_WORK TO COMPLETE_.
Copy out the records below, swapping every "computer-use agent" for "desktop assistant" and keeping everything else unchanged.

== RECORDS FOR THIS TASK

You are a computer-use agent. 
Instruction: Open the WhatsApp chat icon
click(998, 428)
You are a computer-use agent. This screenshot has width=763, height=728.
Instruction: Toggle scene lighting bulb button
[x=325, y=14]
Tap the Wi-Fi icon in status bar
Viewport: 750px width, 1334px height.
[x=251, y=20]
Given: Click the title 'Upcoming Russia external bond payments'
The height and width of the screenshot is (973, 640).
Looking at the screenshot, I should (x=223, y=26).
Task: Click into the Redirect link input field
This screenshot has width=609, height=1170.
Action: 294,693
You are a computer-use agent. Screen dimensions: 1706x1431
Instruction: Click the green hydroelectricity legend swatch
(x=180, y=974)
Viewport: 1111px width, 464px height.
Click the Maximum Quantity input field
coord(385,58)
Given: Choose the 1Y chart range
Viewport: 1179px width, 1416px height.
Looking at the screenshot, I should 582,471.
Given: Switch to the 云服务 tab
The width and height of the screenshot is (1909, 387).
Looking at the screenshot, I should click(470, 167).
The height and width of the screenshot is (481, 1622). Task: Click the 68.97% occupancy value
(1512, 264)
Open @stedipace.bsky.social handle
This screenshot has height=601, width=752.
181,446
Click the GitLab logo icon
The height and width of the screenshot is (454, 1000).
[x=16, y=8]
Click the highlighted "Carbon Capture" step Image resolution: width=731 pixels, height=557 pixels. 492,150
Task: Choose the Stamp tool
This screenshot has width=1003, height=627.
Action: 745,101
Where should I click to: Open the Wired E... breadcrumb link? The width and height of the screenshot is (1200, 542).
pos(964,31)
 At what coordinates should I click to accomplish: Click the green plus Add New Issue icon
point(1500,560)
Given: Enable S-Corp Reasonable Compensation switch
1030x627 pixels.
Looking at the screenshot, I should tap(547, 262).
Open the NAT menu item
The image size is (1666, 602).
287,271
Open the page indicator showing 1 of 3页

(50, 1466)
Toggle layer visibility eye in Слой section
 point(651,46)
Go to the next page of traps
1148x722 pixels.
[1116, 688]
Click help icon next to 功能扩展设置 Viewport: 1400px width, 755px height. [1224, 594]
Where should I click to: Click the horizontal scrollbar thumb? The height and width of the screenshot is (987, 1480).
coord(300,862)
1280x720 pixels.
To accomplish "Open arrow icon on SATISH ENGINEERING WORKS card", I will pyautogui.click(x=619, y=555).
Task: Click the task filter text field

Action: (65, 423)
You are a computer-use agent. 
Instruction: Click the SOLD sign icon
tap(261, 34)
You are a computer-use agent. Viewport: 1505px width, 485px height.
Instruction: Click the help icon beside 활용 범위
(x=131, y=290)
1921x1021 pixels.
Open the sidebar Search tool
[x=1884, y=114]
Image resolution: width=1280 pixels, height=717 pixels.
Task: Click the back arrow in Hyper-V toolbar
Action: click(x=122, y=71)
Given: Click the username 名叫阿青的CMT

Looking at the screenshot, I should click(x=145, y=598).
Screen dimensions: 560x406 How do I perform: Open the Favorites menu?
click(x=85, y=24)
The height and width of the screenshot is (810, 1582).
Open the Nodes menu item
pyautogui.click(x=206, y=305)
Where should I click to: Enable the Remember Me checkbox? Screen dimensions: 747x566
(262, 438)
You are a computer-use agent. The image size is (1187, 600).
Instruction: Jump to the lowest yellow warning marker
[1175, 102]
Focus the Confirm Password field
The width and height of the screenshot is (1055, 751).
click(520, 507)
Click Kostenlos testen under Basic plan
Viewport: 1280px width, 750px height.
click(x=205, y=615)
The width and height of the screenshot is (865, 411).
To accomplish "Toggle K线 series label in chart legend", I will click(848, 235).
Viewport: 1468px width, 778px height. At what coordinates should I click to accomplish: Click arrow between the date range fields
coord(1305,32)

====

_ANSWER TO THE PROBLEM_.
You are a desktop assistant. 
Instruction: Open the WhatsApp chat icon
click(998, 428)
You are a desktop assistant. This screenshot has width=763, height=728.
Instruction: Toggle scene lighting bulb button
[x=325, y=14]
Tap the Wi-Fi icon in status bar
Viewport: 750px width, 1334px height.
[x=251, y=20]
Given: Click the title 'Upcoming Russia external bond payments'
The height and width of the screenshot is (973, 640).
Looking at the screenshot, I should (x=223, y=26).
Task: Click into the Redirect link input field
This screenshot has width=609, height=1170.
Action: 294,693
You are a desktop assistant. Screen dimensions: 1706x1431
Instruction: Click the green hydroelectricity legend swatch
(x=180, y=974)
Viewport: 1111px width, 464px height.
Click the Maximum Quantity input field
coord(385,58)
Given: Choose the 1Y chart range
Viewport: 1179px width, 1416px height.
Looking at the screenshot, I should 582,471.
Given: Switch to the 云服务 tab
The width and height of the screenshot is (1909, 387).
Looking at the screenshot, I should click(470, 167).
The height and width of the screenshot is (481, 1622). Task: Click the 68.97% occupancy value
(1512, 264)
Open @stedipace.bsky.social handle
This screenshot has height=601, width=752.
181,446
Click the GitLab logo icon
The height and width of the screenshot is (454, 1000).
[x=16, y=8]
Click the highlighted "Carbon Capture" step Image resolution: width=731 pixels, height=557 pixels. 492,150
Task: Choose the Stamp tool
This screenshot has width=1003, height=627.
Action: 745,101
Where should I click to: Open the Wired E... breadcrumb link? The width and height of the screenshot is (1200, 542).
pos(964,31)
 At what coordinates should I click to accomplish: Click the green plus Add New Issue icon
point(1500,560)
Given: Enable S-Corp Reasonable Compensation switch
1030x627 pixels.
Looking at the screenshot, I should tap(547, 262).
Open the NAT menu item
The image size is (1666, 602).
287,271
Open the page indicator showing 1 of 3页

(50, 1466)
Toggle layer visibility eye in Слой section
 point(651,46)
Go to the next page of traps
1148x722 pixels.
[1116, 688]
Click help icon next to 功能扩展设置 Viewport: 1400px width, 755px height. [1224, 594]
Where should I click to: Click the horizontal scrollbar thumb? The height and width of the screenshot is (987, 1480).
coord(300,862)
1280x720 pixels.
To accomplish "Open arrow icon on SATISH ENGINEERING WORKS card", I will pyautogui.click(x=619, y=555).
Task: Click the task filter text field

Action: (65, 423)
You are a desktop assistant. 
Instruction: Click the SOLD sign icon
tap(261, 34)
You are a desktop assistant. Viewport: 1505px width, 485px height.
Instruction: Click the help icon beside 활용 범위
(x=131, y=290)
1921x1021 pixels.
Open the sidebar Search tool
[x=1884, y=114]
Image resolution: width=1280 pixels, height=717 pixels.
Task: Click the back arrow in Hyper-V toolbar
Action: click(x=122, y=71)
Given: Click the username 名叫阿青的CMT

Looking at the screenshot, I should click(x=145, y=598).
Screen dimensions: 560x406 How do I perform: Open the Favorites menu?
click(x=85, y=24)
The height and width of the screenshot is (810, 1582).
Open the Nodes menu item
pyautogui.click(x=206, y=305)
Where should I click to: Enable the Remember Me checkbox? Screen dimensions: 747x566
(262, 438)
You are a desktop assistant. The image size is (1187, 600).
Instruction: Jump to the lowest yellow warning marker
[1175, 102]
Focus the Confirm Password field
The width and height of the screenshot is (1055, 751).
click(520, 507)
Click Kostenlos testen under Basic plan
Viewport: 1280px width, 750px height.
click(x=205, y=615)
The width and height of the screenshot is (865, 411).
To accomplish "Toggle K线 series label in chart legend", I will click(848, 235).
Viewport: 1468px width, 778px height. At what coordinates should I click to accomplish: Click arrow between the date range fields
coord(1305,32)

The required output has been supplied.